3.2.1 Feature Extraction
Traditional long-term speaker identification methods often use Mel-Cepstral Coefficient (MFCC) as input features. However, for short speech speaker identification, the uncertainty in speech is often not negligible, so the MFCC-based and traditional i-vector methods are difficult to estimate the accurate speaker representation, resulting in poor recognition rate [14]. To overcome this problem, some researchers have proposed using a multi-feature fusion method, which utilizes the characteristic that different features contain different information to make up for the shortcomings of short speech. In the context of text-independent speaker identification with limited data, features that are not sensitive to changes in speech context information are selected for fusion [15]. In the early stages, researchers tried to use short-term spectral features such as LPCC, LSF, PLP and PARCOR (Partial Correlation Coefficients) [16][17][18] for fusion to improve the performance of short speech speaker identification systems. In recent years, Todisco[19] proposed a new feature that can better represent speaker information, called CQCC (constant Q transform coefficients). By simulating the human auditory perception system, a constant Q factor is introduced, so that the generated spectrogram has high resolution in both high and low frequencies. Compared with MFCC features, it is more suitable for short speech speaker identification tasks. In addition, Leung et al.[20] proposed a method for short speech speaker identification based on N-gram language model by utilizing the correlation of speech context. Penny et al.[21] proposed a method to convert phoneme posterior probability information into features, and used speech recognition to obtain phoneme posterior probability information to assist in training UBM. Fu[22] used the tandem feature method, that is, tandem short-time spectral features and features based on speech recognition deep network, and achieved a high recognition rate in the GMM-UBM framework. Sainath[23] adopted the structure of autoencoder, set a certain hidden layer of the network as the bottleneck layer, and tandem the output of the bottleneck layer with other features. Experiments showed that this method helps to improve the performance of short speech speaker identification system.
3.2.2 Short Speech Modeling
In recent years, as the i-vector framework has become the benchmark for speaker identification, researchers have also begun to study speaker identification of short speech based on the i-vector framework. Since the PLDA framework can be applied to speaker identification of speech of any length[24], many researchers have begun to explore speaker identification technology for short speech based on the i-vector-PLDA framework. Among them, pattern matching and normalization are the research hotspots in recent years.
Jelil et al. [25] proposed a method to use phoneme sequence information implied in speech for speaker identification of text-related short speech. They constructed speaker-related GMMs and Gaussian posterior probability maps of specific phrases. During the testing phase, on the one hand, it is necessary to compare the GMM of the target speaker, and on the other hand, it is necessary to use the dynamic time warping (DTW) method to match the posterior map of the specific phrase template. Dey et al. [26] attempted to improve the performance of speaker identification of text-related short speech by referencing sequence information through DTW in a DNN and i-vector framework.
Normalization methods are mainly used to compensate for the impact of speech duration mismatch during training, registration and testing. Hautamäki et al. [12] proposed to extract i-vectors based on minimax strategy to represent speakers. When using the EM algorithm to extract Baum-Welch statistics, the minimax method was introduced to help the model obtain more robust i-vectors. In 2014, Kanagasundaram et al. [27][28] found that the model estimated i-vectors of multiple short speech of the same speaker with significant differences. They assumed that this difference came from the inconsistent phoneme information contained in the i-vectors. Because short speech contains fewer words and fewer phonemes, the speaker information contained is limited. Based on this assumption, they proposed the Shortutterance Variance Normalization (SUVN) method to compensate for the missing phoneme content. Hasan et al. [29] found that when the speech duration is shortened, the number of detectable phonemes in a sentence decreases exponentially. Based on this finding, they regarded the duration difference as noise in the i-vector space and modeled it, which improved the performance of the speaker confirmation system under short speech conditions.
════════════════════
- WORK INSTRUCTIONS -
1. In the passage on short speech speaker identification, what did Hasan et al. find happens to the number of detectable phonemes in a sentence when the speech duration is shortened?
2. State whether each statement agrees with the passage on short speech speaker identification, answering yes or no and quoting the deciding words: (a) CQCC introduces a constant Q factor by simulating the human auditory perception system. (b) Leung et al. based their short speech method on a hidden Markov model. (c) Normalization methods are mainly used to compensate for speech duration mismatch during training, registration and testing.
3. Retype the passage on short speech speaker identification from "3.2.2 Short Speech" to "in recent years.".

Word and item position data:
════════════════════
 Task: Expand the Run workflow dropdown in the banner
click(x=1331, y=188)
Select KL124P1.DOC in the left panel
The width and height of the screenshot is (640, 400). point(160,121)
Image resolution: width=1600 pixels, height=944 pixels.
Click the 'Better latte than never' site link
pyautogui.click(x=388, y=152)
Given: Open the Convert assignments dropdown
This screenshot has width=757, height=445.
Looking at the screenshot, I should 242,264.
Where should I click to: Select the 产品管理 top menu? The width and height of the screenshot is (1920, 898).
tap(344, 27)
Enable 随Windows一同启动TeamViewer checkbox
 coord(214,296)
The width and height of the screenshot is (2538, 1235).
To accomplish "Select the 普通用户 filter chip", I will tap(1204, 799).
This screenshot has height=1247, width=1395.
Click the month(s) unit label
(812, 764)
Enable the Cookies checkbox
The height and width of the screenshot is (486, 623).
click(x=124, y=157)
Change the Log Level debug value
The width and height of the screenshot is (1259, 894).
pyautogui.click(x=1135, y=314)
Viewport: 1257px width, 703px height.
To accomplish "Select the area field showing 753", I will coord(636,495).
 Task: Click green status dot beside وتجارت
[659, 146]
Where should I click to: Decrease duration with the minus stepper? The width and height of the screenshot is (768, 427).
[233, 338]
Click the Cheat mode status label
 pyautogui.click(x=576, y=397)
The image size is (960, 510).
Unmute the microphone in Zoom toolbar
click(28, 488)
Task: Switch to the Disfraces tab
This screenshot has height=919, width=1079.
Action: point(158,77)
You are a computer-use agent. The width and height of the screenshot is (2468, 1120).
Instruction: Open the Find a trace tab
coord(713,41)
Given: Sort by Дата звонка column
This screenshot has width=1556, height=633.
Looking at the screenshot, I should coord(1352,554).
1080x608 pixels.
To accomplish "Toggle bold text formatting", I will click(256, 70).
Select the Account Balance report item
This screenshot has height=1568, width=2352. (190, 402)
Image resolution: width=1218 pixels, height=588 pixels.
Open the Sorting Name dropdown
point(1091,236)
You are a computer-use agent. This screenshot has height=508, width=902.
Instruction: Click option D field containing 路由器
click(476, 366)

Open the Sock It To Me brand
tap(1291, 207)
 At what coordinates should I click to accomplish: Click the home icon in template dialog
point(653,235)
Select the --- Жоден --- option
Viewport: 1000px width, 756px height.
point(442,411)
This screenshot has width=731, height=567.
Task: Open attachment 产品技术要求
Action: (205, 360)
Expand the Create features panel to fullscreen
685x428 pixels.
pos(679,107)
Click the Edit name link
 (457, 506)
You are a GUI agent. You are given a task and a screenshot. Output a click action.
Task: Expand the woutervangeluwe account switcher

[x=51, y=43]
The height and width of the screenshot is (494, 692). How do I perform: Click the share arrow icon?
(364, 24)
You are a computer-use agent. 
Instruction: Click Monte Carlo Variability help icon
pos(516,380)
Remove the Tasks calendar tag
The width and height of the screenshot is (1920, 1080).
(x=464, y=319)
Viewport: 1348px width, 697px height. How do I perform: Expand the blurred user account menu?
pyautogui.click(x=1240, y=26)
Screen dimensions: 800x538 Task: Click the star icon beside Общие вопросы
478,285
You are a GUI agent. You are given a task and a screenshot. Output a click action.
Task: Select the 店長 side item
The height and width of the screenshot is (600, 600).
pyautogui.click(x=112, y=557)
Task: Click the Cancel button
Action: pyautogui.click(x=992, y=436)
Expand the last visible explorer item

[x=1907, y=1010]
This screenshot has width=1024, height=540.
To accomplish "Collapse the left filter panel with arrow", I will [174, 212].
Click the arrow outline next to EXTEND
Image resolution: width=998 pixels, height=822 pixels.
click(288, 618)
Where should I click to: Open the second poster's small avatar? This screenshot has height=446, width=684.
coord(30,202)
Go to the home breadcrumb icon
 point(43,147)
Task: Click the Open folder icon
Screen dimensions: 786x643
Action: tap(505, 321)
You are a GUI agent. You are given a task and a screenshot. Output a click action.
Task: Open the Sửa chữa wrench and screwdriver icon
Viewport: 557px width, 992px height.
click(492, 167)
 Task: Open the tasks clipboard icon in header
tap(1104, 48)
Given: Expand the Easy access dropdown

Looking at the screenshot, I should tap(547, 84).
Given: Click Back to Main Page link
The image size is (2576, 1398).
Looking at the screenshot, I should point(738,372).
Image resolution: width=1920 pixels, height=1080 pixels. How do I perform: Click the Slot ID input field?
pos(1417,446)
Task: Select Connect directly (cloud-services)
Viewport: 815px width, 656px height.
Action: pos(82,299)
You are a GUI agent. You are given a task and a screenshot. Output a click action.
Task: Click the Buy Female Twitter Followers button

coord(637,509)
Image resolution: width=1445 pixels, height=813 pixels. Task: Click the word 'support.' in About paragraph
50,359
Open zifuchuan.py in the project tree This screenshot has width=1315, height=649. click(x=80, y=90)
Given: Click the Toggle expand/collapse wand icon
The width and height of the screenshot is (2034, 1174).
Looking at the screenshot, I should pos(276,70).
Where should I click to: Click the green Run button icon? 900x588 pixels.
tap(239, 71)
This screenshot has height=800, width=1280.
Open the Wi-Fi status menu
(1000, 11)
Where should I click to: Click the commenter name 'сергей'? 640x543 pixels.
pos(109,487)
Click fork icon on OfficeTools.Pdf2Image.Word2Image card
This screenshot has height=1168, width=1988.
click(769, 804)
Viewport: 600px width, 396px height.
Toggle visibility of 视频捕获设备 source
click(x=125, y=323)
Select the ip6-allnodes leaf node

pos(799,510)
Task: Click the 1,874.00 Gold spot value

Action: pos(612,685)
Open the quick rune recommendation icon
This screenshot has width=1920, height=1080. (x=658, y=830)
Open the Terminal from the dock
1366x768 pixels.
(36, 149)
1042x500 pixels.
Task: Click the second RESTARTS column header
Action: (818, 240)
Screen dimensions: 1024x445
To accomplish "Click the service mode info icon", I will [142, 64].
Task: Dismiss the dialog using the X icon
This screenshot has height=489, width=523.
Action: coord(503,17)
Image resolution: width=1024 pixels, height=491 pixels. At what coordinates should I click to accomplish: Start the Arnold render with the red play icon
════════════════════
- SOLUTIONS -
1. The number of detectable phonemes decreases exponentially.

2.
(a) Yes: "By simulating the human auditory perception system, a constant Q factor is introduced"
(b) No: "Leung et al.[20] proposed a method for short speech speaker identification based on N-gram language model"
(c) Yes: "Normalization methods are mainly used to compensate for the impact of speech duration mismatch during training, registration and testing."

3.
3.2.2 Short Speech Modeling
In recent years, as the i-vector framework has become the benchmark for speaker identification, researchers have also begun to study speaker identification of short speech based on the i-vector framework. Since the PLDA framework can be applied to speaker identification of speech of any length[24], many researchers have begun to explore speaker identification technology for short speech based on the i-vector-PLDA framework. Among them, pattern matching and normalization are the research hotspots in recent years.